Mas vamos ser otimistas. Esperamos que quando a pandemia acabar, o governo vai perceber a importância da indústria. E quando eu falo em indústria, não estou falando só de naval, mas a indústria como um todo. Ou o governo entende que a indústria terá um papel fundamental na retomada da economia brasileira ou teremos problemas seríssimos no país.
Ao que se deve essa sua previsão?
O setor de comércio e serviços vai demorar muito tempo para ser retomado. Está claro que a população vai empobrecer e o consumo vai diminuir. Consequentemente, o comércio e os serviços vão diminuir também. A nossa tábua de salvação será a indústria. Ou o governo entende isso ou tenho dificuldade em ver o futuro deste país.
A indústria naval teme perder cérebros e talentos que foram sendo desenvolvidos durante a fase vertiginosa do setor?
Já estamos perdendo. Basicamente, a indústria está parada há cinco anos. A tecnologia se altera ano a ano. Então, evidentemente, se houvesse uma retomada hoje, teríamos que fazer um treinamento para readequação de mão de obra. Não perdemos tudo, mas perdemos uma parte do que foi preparado pelo setor até 2014. Se a situação atual permanecer, vamos voltar aos idos dos anos 2000. E aí, em uma possível retomada, será muito difícil por conta do custo caro para treinar a mão de obra. E no pós-pandemia dificilmente teremos recursos para atender essa demanda.
Citando novamente o webinar com os presidentes das petroleiras, muito se falou sobre a falta de competitividade do Brasil. Queria que o senhor falasse da competitividade do setor naval do país.

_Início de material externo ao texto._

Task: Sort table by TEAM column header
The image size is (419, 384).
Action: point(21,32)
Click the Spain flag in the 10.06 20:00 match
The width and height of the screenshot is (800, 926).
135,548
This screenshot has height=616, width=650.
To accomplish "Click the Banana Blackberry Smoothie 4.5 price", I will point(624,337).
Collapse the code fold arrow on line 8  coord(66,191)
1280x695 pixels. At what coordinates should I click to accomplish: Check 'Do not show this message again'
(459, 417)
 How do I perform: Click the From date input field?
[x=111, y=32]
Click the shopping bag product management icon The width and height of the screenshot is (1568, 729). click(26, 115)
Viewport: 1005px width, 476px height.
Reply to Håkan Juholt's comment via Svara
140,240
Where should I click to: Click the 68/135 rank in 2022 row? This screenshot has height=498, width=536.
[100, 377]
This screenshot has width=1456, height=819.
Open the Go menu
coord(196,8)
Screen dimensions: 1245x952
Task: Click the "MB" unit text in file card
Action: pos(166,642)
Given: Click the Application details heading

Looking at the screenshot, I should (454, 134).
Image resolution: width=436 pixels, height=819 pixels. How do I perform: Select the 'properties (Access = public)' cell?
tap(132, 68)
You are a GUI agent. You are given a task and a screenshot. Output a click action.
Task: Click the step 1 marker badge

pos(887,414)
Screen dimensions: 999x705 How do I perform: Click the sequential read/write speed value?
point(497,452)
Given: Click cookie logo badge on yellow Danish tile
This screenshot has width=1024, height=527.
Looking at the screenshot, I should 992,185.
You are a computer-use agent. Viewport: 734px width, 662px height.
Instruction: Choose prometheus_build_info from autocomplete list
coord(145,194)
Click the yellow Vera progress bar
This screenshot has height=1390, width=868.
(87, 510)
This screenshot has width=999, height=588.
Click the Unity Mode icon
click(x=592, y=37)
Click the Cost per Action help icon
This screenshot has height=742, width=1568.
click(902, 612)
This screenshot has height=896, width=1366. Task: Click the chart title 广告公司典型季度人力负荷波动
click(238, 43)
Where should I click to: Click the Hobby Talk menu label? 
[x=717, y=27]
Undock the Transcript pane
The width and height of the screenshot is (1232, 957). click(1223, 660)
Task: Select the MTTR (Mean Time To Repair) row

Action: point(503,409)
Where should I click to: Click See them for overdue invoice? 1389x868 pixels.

Bom, primeiro é preciso entender o que eles chamam de ser competitivo. Se ser competitivo para eles é conseguir disputar com a China, eu digo que nenhuma indústria consegue. Nenhuma. Se tirarmos a China e considerar apenas os demais países, conseguimos ser competitivos.
Provamos isso com os barcos de apoio. Quando falei que fizemos mais de 200 barcos de apoio no Brasil, é importante lembrar que no início dessas construções o país não era competitivo. Mas à medida que o Brasil foi construindo embarcações, passou a ser competitivo. Conseguimos nos tornar competitivos por conta da demanda da época.
Quando há demanda, é possível melhorar os índices de produtividade para poder se tornar competitivo. Nós somos competitivos. É verdade que podemos melhorar. Precisamos discutir formas. Sempre estamos dispostos a isso. Nunca deixamos de ser abertos ao diálogo. Quem não é aberto é o governo.
Em um ano e meio do [atual] governo, fomos recebidos uma vez pelo ministro de Infraestrutura. Um segmento importante como o nosso ser recebido uma vez pelo governo mostra como está o tratamento da indústria. Difícil…
Por fim, o senhor pode nos falar quais serão os próximos passos do Sinaval para ajudar o setor?
O Sinaval está disposto a dialogar e ver o que é possível para ajudar o país. O mais importante de tudo é, no pós-pandemia, termos uma grande concertação para sairmos melhores desta pandemia. Isto é o mais importante neste momento: diálogo. Ver o que é o possível para ajudar os brasileiros, que terão muitas dificuldades no pós-pandemia. E aí, o Sinaval está aberto ao diálogo para dar sua contribuição e ajudar o país a sair da grande crise que enfrentaremos nos próximos anos.